After your pet's anesthetic procedure:
- When we call to update you on your pet's recovery, we'll also give you a pick-up time. This is generally in the late afternoon but will depend on the timing of your pet's surgery and recovery.
- Your pet may be going home with a compression bandage on his front leg. This is where the IV was placed. You'll need to remove the bandage an hour after returning home or swelling and pain can occur.
- We recommend a half portion of food and water the evening after surgery. If your pet had dental extractions please give her soft food, either canned food or moistened kibble, for at least a 14 days.
- Chances are good you'll be going home with some medications for your pet. We want him to be pain-free, happy, and healthy post-op! You can begin any medication the next morning, unless directed otherwise.
- It's normal to see decreased activity the first 24 hours after surgery. In fact, with some surgeries we'll recommend restricted activity for up to 2 weeks to aid healing.
- If your pet had surgery, he'll likely have sutures or staples. It's normal to see some faint bleeding from new incisions over the first 24 hours. It's important to let us know if you see any heavy bleeding, discharge, redness, or swelling, particularly after the initial recovery period.
- Please make an appointment for suture removal in 7-10 days for spays/neuters. Other surgeries may require sutures to remain in for a longer period of time. Please make sure you check your discharge instructions for the recommended time frame for suture removal.

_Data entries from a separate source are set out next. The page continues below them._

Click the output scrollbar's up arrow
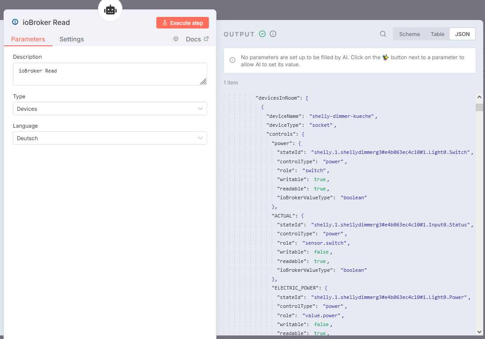coord(479,97)
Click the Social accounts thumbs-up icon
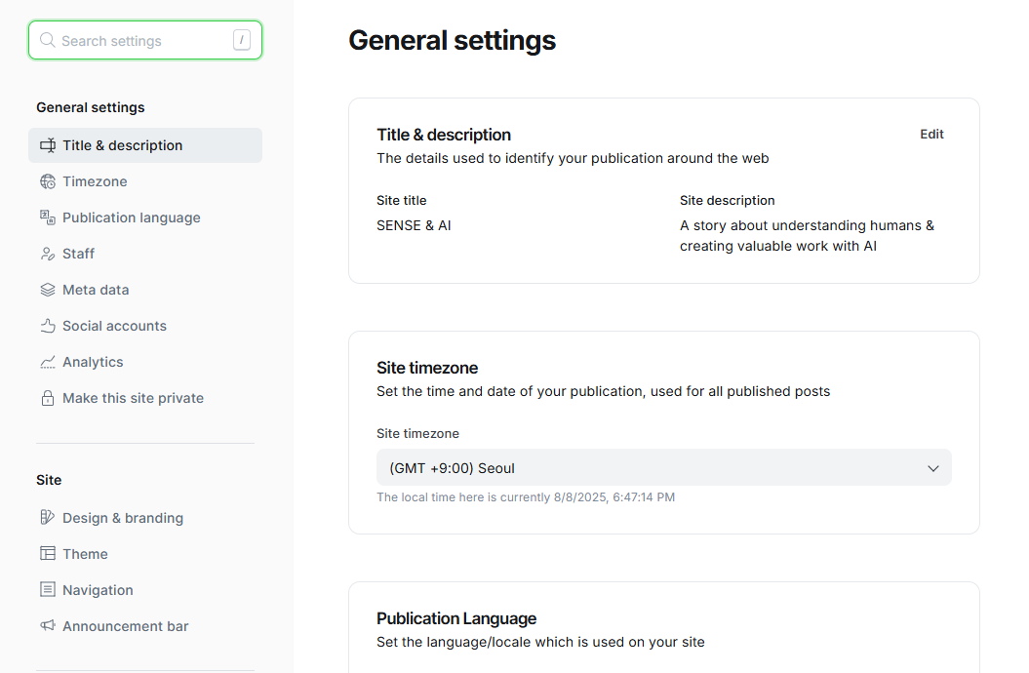Image resolution: width=1029 pixels, height=673 pixels. [x=47, y=326]
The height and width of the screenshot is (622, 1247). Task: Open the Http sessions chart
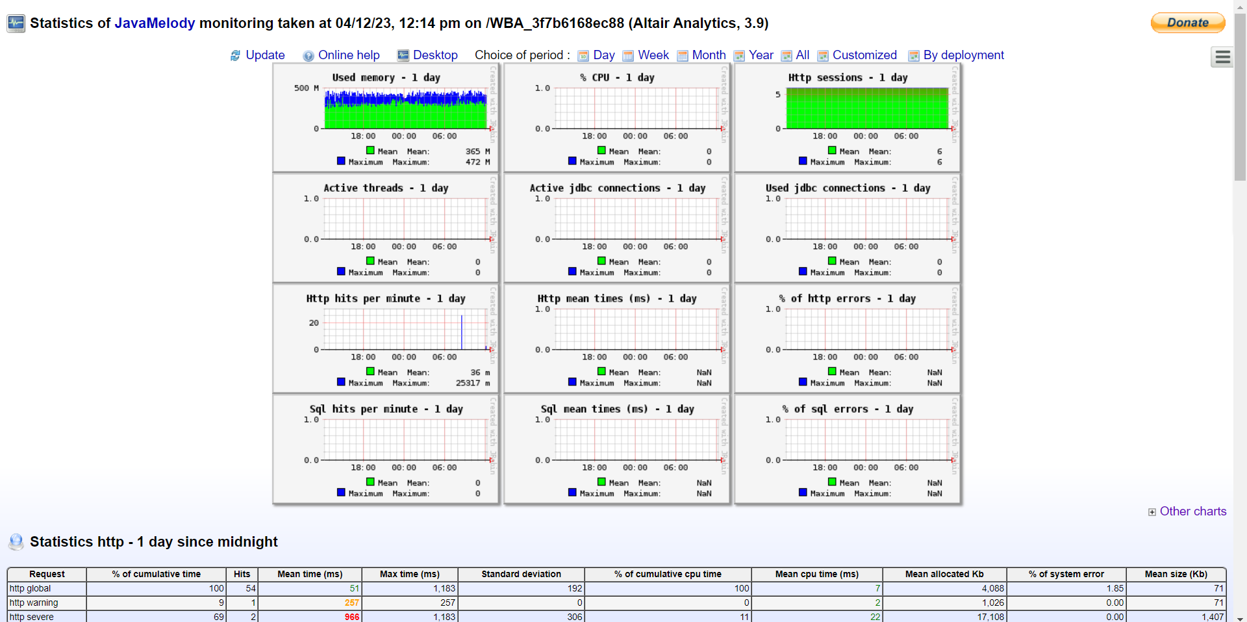[847, 118]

- A technician will discuss your pet's detailed care instructions with you and ensure you understand and feel comfortable before leaving to go home with your pet. You can also call with any questions!

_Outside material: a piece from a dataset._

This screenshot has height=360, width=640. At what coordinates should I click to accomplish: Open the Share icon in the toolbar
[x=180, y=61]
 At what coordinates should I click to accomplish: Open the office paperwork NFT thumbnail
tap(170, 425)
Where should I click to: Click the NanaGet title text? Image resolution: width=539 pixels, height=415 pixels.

Your pet must wear an E-collar to keep them from damaging a surgical site or a bandage. Please be advised if your pet licks or chews at their surgery site or bandage, this can result in serious complications. Complications include, but are not limited to: skin irritation, infection, and tissue damage. When pets open their incisions by licking and chewing, this can result in discomfort, possibly needing additional surgery for the pet and additional costs for you, the owner.

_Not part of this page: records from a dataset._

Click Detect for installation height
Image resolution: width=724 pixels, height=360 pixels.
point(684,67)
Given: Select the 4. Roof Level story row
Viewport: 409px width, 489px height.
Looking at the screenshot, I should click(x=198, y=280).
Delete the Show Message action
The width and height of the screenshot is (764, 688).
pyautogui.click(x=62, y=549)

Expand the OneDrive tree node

Hard plastic E-collars must extend past the tip of the pet’s nose. Soft collars are not recommended because they can easily collapse allowing pets to reach their incision. We also cannot recommend air-filled “donut” collars as they do not prevent pets from licking surgery sites on the legs, tail, and other areas of their body. If your pet is able to reach their surgery site with the E-collar that was dispensed, please contact us as soon as possible.
Only under close supervision may you remove your pet’s E-collar for short periods of time. The collar must be replaced immediately if you are leaving them unsupervised (even for a few minutes). With an appropriately fitted E-collar your pet will be able to eat, drink and sleep normally. The E-collar is an extremely important part of your pet’s recovery and must be used until the incision is completely healed and the sutures/staples have been removed. If your pet is wearing a splint or bandage, the collar must be used for the entire time they are bandaged and for several days after bandage removal.